» **EXERCISE OBJECTIVE**
Please lay out the material from the line with "You are a computer-use agent. Image" up to and including the line with "coord(98,10)" as a Markdown table with the columns Row and Line. Number each row and leave out any blank lines.

[Dataset entries]
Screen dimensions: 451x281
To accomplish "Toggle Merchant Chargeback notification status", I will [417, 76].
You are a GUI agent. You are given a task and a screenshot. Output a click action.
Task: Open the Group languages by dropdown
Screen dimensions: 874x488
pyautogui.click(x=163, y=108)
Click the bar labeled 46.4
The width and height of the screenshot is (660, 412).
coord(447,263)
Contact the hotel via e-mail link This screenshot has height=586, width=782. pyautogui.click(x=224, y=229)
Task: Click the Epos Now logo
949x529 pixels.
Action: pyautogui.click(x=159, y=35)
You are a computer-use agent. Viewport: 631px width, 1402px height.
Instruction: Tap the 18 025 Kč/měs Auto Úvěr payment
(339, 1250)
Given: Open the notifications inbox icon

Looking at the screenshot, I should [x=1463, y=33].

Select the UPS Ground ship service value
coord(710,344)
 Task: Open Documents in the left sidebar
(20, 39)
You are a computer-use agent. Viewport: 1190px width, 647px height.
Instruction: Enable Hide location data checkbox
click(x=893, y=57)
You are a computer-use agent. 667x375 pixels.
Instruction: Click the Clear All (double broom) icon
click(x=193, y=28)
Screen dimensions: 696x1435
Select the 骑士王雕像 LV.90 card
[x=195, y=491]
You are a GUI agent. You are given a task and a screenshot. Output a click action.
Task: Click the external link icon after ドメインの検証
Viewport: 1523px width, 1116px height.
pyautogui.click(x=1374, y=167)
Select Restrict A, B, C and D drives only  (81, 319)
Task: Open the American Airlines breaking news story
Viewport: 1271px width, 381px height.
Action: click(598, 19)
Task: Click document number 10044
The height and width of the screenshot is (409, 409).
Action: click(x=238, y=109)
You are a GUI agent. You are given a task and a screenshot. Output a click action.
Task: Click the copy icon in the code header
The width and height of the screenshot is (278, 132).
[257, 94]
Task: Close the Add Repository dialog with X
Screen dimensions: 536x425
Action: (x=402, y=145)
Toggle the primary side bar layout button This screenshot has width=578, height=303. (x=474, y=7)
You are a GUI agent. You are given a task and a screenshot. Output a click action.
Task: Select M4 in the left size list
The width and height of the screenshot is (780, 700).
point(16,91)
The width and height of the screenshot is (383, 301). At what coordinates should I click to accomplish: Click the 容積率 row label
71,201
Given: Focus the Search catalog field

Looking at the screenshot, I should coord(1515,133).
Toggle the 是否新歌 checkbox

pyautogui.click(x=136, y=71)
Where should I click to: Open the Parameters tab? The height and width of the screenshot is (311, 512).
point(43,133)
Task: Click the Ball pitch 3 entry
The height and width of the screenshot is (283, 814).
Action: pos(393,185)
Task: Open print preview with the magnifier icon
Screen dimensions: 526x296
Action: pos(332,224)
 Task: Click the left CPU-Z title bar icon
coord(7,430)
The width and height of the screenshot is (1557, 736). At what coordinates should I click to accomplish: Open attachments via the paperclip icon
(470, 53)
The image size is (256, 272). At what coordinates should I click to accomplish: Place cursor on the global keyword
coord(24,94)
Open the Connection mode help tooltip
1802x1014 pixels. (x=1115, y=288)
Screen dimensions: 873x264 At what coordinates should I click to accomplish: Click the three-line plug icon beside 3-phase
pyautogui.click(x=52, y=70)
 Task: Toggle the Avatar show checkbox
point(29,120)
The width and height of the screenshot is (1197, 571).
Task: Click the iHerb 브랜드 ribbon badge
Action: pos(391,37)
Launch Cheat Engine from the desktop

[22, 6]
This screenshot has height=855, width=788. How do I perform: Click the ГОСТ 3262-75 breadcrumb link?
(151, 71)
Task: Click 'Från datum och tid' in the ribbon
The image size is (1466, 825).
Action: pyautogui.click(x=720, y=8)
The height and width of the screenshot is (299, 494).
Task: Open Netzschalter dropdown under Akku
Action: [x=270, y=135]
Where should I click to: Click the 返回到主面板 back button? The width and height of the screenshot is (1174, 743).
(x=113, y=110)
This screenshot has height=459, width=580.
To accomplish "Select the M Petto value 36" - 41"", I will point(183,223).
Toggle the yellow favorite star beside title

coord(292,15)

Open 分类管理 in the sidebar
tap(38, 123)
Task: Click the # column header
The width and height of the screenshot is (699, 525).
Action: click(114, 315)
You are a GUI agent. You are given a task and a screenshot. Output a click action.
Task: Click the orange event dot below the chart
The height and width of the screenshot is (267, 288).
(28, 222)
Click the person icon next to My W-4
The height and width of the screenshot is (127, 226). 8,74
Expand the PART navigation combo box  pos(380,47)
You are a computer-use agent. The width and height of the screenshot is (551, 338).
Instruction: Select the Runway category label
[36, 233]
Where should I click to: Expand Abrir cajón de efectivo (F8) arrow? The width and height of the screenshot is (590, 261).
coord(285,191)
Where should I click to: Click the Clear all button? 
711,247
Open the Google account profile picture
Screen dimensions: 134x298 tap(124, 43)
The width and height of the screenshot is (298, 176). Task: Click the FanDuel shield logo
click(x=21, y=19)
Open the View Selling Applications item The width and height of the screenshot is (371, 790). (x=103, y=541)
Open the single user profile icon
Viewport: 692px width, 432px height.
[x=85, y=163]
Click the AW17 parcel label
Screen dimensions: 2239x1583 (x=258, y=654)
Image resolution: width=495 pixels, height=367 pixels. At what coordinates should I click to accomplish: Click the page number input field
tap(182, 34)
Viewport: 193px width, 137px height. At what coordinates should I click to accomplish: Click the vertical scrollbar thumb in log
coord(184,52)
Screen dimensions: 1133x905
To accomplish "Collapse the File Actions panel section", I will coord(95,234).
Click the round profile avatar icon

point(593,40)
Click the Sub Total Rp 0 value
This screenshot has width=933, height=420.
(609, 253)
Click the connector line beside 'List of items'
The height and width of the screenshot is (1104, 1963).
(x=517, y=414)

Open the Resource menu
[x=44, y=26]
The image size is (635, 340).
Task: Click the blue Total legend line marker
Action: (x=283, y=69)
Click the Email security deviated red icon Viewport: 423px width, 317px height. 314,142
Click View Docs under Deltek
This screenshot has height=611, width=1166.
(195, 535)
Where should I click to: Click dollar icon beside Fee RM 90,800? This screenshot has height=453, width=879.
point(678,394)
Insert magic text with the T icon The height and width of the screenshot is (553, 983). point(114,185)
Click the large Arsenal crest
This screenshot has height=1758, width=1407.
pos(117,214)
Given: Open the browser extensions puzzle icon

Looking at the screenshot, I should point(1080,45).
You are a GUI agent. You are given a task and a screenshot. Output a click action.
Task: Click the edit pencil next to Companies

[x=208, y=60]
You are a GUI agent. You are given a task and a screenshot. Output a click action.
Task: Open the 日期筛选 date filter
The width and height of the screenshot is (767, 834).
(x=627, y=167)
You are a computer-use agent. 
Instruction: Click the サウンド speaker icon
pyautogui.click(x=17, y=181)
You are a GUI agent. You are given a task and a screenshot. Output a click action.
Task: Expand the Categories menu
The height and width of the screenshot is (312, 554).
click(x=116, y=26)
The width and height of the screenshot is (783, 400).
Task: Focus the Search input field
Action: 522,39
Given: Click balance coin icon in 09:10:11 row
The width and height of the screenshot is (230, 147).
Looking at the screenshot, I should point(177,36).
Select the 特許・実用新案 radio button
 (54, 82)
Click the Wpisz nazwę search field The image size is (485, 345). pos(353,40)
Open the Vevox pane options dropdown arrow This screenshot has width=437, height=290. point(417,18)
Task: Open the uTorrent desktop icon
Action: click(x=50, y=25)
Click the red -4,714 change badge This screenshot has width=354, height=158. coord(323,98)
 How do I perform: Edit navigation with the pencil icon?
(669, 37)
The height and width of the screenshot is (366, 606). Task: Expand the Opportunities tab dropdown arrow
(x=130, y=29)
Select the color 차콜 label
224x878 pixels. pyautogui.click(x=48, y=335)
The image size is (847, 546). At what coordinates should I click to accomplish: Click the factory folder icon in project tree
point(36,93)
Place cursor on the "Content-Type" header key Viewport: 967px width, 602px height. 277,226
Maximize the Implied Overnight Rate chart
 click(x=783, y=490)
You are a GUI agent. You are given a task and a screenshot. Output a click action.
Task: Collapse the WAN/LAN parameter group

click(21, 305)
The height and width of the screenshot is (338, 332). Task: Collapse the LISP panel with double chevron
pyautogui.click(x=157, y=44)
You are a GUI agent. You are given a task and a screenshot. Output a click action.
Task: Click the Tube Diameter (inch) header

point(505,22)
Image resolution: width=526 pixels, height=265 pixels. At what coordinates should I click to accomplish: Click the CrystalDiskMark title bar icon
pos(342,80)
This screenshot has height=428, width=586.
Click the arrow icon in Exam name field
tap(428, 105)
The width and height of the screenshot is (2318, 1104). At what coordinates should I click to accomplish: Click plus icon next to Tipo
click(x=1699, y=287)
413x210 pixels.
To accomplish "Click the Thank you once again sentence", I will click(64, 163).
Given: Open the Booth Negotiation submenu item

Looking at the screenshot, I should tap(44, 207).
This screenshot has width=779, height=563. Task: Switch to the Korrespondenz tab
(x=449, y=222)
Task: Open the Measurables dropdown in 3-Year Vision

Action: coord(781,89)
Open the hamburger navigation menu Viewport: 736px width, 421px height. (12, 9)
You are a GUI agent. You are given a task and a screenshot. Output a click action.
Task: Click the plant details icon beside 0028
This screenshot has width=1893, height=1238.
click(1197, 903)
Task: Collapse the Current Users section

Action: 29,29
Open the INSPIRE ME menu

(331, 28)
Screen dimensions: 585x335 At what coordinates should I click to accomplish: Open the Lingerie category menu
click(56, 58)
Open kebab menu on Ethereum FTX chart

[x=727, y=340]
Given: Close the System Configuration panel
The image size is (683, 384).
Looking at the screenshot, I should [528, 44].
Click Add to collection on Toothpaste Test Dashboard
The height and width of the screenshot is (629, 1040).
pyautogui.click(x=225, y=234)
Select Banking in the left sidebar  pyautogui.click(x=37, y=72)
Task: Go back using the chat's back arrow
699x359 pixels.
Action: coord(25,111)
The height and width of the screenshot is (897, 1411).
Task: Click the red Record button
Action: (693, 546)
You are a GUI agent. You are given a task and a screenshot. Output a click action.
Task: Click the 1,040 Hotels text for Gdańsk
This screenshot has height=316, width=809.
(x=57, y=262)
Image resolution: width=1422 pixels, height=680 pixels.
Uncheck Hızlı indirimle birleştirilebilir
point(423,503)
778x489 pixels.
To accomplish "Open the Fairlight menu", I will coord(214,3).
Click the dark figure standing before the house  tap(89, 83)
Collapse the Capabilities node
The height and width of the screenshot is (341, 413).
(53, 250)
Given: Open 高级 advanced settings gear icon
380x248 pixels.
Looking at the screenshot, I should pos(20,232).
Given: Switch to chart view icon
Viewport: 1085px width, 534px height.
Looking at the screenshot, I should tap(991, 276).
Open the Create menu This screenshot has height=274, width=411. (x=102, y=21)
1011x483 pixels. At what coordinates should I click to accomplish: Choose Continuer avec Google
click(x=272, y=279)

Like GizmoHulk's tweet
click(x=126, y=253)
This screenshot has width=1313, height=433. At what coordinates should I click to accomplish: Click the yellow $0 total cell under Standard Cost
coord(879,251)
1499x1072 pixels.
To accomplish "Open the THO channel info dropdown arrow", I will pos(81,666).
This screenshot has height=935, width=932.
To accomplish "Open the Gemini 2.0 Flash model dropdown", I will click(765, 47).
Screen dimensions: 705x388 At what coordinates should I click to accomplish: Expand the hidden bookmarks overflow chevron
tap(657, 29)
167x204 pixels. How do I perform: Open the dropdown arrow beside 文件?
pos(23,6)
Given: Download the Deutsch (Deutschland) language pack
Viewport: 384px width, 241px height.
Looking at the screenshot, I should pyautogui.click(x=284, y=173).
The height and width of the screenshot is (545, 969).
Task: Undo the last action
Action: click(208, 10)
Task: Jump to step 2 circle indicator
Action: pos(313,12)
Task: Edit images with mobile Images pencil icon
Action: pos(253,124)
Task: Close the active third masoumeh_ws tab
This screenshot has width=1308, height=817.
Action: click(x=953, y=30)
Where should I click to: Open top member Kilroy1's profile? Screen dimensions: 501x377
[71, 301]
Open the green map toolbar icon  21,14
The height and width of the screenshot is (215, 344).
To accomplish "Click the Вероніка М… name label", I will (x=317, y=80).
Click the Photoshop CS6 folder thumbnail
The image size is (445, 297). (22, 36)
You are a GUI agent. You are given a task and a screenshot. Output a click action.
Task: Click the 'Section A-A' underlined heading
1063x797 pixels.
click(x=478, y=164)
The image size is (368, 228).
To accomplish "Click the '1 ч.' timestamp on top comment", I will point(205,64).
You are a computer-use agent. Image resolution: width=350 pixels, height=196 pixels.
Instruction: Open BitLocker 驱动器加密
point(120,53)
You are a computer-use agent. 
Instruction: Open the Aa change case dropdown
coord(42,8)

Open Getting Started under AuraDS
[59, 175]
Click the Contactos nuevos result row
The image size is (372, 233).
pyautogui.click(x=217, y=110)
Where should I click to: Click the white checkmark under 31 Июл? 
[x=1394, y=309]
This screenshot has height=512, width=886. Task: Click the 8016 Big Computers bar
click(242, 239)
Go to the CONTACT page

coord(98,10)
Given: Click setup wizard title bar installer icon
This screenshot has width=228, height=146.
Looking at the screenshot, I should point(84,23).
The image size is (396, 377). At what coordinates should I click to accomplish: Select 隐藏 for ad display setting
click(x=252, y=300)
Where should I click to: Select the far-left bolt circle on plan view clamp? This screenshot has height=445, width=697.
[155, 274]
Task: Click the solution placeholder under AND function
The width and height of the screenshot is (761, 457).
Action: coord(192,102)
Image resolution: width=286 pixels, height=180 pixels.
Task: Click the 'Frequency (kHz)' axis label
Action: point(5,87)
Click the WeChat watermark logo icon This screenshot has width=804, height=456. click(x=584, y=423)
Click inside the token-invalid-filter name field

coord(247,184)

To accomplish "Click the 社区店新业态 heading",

» **TASK OUTPUT**
| Row | Line |
|---|---|
| 1 | You are a computer-use agent. Image resolution: width=350 pixels, height=196 pixels. |
| 2 | Instruction: Open BitLocker 驱动器加密 |
| 3 | point(120,53) |
| 4 | You are a computer-use agent.  |
| 5 | Instruction: Open the Aa change case dropdown |
| 6 | coord(42,8) |
| 7 | Open Getting Started under AuraDS |
| 8 | [59, 175] |
| 9 | Click the Contactos nuevos result row |
| 10 | The image size is (372, 233). |
| 11 | pyautogui.click(x=217, y=110) |
| 12 | Where should I click to: Click the white checkmark under 31 Июл?  |
| 13 | [x=1394, y=309] |
| 14 | This screenshot has height=512, width=886. Task: Click the 8016 Big Computers bar |
| 15 | click(242, 239) |
| 16 | Go to the CONTACT page |
| 17 | coord(98,10) |